(AIM OF THE EXERCISE)
Reproduce verbatim the material starting at the line that contains "The image size is (979, 430)." and ending after the line that contains "will pyautogui.click(x=75, y=165).", with both boundary lines included.

(EXTRACTED INFORMATION)
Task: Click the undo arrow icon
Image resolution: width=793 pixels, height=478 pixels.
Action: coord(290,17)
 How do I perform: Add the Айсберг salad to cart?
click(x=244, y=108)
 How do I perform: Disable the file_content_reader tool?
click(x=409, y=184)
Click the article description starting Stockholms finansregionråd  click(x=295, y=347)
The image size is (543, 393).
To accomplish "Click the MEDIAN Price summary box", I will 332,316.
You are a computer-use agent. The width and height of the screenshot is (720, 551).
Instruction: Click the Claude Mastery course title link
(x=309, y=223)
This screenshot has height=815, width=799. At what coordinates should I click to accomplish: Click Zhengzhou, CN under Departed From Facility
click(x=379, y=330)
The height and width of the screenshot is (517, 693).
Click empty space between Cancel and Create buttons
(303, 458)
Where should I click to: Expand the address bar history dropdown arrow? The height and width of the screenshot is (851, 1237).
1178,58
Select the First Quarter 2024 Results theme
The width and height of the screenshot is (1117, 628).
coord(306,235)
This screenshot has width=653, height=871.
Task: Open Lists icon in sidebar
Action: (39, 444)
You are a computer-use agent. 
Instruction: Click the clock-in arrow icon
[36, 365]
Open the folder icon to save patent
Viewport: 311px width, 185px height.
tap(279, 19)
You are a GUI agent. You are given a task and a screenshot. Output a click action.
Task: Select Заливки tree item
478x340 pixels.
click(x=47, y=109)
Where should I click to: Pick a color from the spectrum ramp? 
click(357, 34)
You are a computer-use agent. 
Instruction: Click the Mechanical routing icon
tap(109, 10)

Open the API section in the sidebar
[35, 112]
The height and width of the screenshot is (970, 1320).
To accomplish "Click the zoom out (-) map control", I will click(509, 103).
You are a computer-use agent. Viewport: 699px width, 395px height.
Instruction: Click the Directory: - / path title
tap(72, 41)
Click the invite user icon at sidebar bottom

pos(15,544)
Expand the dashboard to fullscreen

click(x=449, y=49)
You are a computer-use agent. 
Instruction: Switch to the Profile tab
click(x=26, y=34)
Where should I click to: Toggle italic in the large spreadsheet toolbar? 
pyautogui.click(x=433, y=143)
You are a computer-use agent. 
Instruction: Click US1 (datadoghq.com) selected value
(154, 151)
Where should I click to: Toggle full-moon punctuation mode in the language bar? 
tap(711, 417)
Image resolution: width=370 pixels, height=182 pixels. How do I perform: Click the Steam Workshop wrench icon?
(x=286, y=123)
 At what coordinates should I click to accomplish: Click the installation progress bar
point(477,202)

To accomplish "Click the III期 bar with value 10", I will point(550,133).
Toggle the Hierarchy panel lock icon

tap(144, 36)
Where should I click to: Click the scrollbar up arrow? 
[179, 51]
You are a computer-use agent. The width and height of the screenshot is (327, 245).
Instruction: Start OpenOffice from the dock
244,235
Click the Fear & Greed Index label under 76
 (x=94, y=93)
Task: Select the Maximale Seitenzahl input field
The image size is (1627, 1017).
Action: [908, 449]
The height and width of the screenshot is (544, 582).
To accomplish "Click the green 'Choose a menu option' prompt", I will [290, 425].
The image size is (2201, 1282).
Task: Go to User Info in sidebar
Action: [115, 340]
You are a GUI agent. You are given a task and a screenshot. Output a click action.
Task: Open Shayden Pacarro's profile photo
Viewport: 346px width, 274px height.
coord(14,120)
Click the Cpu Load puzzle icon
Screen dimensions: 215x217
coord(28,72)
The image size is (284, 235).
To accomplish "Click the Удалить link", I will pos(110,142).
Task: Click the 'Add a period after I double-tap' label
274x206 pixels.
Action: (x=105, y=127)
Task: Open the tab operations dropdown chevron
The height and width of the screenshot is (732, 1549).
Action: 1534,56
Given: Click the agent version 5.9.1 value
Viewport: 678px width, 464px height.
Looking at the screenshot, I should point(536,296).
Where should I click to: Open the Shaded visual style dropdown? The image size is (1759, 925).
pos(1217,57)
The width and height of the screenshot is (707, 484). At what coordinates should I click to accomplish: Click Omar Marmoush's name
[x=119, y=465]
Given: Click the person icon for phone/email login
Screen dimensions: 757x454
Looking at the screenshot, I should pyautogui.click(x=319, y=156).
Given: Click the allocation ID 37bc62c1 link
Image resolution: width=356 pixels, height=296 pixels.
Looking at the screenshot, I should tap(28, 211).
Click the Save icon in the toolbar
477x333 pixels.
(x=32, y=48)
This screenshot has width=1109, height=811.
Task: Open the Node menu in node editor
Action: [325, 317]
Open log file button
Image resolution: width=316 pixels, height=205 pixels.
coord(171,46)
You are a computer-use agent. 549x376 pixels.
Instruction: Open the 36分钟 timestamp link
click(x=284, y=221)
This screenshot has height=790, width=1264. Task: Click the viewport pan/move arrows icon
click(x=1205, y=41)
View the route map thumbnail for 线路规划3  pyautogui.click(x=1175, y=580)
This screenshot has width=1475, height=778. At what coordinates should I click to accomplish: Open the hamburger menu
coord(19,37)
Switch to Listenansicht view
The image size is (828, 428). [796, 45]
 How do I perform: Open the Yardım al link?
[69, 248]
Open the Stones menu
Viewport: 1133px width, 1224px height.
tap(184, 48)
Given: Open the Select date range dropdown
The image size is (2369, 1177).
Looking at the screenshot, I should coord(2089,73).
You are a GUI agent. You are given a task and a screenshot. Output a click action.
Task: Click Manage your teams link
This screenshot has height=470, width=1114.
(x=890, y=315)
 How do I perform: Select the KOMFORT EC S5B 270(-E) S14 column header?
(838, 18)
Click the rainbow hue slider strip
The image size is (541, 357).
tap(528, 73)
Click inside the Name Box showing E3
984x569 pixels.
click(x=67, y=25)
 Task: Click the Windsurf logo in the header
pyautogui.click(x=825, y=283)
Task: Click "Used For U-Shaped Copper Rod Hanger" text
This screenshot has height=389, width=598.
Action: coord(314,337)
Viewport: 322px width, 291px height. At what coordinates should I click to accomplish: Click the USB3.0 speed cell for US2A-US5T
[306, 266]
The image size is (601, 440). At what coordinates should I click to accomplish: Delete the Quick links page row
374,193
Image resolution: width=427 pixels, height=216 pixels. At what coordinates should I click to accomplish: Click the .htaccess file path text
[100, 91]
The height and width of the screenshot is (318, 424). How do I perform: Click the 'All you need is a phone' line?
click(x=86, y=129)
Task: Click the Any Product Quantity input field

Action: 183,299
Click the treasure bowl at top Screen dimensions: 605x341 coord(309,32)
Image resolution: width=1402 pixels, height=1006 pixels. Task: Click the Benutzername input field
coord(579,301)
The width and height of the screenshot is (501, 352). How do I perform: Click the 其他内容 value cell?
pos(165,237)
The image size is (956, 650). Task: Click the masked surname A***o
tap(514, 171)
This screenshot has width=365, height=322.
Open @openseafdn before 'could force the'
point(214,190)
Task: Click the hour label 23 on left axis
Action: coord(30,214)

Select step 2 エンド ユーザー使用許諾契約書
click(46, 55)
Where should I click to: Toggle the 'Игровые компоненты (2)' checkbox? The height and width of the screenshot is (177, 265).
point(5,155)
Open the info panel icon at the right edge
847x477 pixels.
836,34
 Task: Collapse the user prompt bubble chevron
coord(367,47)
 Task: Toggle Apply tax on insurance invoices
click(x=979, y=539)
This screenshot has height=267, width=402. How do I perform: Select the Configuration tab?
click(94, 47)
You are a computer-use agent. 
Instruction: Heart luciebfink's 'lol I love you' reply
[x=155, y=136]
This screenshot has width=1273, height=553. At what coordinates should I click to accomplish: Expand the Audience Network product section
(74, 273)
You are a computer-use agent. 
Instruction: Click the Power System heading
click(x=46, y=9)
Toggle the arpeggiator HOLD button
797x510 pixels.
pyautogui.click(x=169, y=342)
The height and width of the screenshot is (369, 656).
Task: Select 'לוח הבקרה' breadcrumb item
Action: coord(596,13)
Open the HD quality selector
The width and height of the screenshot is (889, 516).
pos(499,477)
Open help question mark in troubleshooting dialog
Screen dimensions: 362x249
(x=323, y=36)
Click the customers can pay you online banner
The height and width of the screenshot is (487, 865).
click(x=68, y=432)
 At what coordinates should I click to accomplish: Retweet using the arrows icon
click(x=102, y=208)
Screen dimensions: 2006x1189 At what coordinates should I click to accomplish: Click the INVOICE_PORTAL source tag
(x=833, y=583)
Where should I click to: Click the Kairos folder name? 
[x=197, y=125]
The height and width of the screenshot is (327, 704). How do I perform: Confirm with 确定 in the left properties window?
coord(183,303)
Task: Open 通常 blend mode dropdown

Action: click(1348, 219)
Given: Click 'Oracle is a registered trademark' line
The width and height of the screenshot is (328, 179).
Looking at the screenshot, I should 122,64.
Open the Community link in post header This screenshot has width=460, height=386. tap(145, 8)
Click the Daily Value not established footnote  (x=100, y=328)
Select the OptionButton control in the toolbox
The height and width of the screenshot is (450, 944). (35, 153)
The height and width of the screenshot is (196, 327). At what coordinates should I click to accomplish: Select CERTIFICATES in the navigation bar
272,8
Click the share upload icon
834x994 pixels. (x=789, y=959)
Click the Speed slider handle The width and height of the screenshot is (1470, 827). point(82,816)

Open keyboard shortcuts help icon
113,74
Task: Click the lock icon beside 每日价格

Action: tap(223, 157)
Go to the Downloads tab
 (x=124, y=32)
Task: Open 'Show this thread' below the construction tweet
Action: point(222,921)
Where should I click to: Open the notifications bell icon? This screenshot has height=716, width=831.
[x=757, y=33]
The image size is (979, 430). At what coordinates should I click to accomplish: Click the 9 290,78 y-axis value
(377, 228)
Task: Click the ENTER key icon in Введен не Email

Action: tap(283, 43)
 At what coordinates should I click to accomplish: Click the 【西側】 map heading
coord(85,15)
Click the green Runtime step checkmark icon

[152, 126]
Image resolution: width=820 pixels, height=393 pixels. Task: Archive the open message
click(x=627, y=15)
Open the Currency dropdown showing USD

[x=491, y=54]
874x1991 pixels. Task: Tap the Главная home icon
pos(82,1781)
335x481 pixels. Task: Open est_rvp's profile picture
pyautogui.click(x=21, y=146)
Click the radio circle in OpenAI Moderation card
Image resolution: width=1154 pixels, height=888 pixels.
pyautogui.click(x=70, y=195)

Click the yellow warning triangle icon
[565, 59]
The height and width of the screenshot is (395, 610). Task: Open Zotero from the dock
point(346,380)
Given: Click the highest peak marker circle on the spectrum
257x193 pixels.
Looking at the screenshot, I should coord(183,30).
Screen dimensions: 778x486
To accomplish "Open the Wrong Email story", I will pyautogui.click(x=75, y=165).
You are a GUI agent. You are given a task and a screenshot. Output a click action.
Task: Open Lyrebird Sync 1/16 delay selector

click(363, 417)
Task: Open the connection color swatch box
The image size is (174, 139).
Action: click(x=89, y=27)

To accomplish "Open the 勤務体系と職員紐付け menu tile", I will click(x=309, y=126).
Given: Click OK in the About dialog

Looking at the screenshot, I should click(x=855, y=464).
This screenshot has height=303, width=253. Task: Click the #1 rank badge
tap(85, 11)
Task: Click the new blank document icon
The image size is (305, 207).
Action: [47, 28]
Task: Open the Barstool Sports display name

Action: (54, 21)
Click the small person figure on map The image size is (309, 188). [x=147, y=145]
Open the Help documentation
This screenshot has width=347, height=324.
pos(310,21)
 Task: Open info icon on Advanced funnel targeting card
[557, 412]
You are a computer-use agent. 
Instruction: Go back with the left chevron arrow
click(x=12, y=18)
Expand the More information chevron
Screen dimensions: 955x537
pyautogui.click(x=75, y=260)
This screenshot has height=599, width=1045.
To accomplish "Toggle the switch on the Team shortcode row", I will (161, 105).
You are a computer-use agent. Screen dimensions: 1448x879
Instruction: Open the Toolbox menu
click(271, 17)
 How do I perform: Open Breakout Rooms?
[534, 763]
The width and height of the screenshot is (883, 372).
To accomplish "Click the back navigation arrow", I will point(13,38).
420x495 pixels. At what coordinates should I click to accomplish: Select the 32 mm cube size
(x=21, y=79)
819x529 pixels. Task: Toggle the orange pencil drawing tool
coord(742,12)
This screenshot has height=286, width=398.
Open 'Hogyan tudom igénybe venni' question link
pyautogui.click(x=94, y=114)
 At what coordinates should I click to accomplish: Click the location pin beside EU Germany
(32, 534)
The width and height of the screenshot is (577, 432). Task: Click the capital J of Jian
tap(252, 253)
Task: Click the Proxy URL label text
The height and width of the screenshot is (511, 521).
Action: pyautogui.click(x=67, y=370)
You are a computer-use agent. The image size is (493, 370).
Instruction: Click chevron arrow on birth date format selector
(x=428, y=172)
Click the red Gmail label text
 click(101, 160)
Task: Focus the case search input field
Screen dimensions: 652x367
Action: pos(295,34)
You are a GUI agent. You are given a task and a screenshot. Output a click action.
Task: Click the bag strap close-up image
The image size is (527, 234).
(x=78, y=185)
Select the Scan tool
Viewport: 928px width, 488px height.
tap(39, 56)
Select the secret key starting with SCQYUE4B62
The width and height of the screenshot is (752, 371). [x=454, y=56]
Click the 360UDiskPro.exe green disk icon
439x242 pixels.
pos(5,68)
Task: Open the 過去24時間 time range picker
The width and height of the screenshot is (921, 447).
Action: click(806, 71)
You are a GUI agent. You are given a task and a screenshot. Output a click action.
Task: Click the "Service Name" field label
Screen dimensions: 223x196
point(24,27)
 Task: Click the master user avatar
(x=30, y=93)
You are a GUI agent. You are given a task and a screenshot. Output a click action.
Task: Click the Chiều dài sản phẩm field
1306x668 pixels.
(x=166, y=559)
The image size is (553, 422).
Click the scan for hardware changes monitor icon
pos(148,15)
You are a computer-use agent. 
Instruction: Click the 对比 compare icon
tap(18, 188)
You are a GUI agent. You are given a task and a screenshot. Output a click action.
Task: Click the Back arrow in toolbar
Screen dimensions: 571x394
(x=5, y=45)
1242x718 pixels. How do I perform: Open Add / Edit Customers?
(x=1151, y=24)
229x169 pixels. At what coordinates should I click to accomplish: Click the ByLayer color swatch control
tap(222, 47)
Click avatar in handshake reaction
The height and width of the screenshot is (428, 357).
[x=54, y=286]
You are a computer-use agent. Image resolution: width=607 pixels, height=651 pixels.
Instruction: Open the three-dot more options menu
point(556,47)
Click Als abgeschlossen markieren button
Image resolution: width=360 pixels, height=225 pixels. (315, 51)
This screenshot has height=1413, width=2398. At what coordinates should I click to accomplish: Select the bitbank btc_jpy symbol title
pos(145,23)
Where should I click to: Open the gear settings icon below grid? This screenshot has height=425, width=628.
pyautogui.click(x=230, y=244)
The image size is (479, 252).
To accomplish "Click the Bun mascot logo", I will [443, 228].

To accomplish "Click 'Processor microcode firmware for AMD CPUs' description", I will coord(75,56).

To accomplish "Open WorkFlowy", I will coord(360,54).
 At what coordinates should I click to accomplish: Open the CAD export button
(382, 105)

(FULL RESPONSE)
The image size is (979, 430). At what coordinates should I click to accomplish: Click the 9 290,78 y-axis value
(377, 228)
Task: Click the ENTER key icon in Введен не Email

Action: tap(283, 43)
 At what coordinates should I click to accomplish: Click the 【西側】 map heading
coord(85,15)
Click the green Runtime step checkmark icon

[152, 126]
Image resolution: width=820 pixels, height=393 pixels. Task: Archive the open message
click(x=627, y=15)
Open the Currency dropdown showing USD

[x=491, y=54]
874x1991 pixels. Task: Tap the Главная home icon
pos(82,1781)
335x481 pixels. Task: Open est_rvp's profile picture
pyautogui.click(x=21, y=146)
Click the radio circle in OpenAI Moderation card
Image resolution: width=1154 pixels, height=888 pixels.
pyautogui.click(x=70, y=195)

Click the yellow warning triangle icon
[565, 59]
The height and width of the screenshot is (395, 610). Task: Open Zotero from the dock
point(346,380)
Given: Click the highest peak marker circle on the spectrum
257x193 pixels.
Looking at the screenshot, I should coord(183,30).
Screen dimensions: 778x486
To accomplish "Open the Wrong Email story", I will pyautogui.click(x=75, y=165).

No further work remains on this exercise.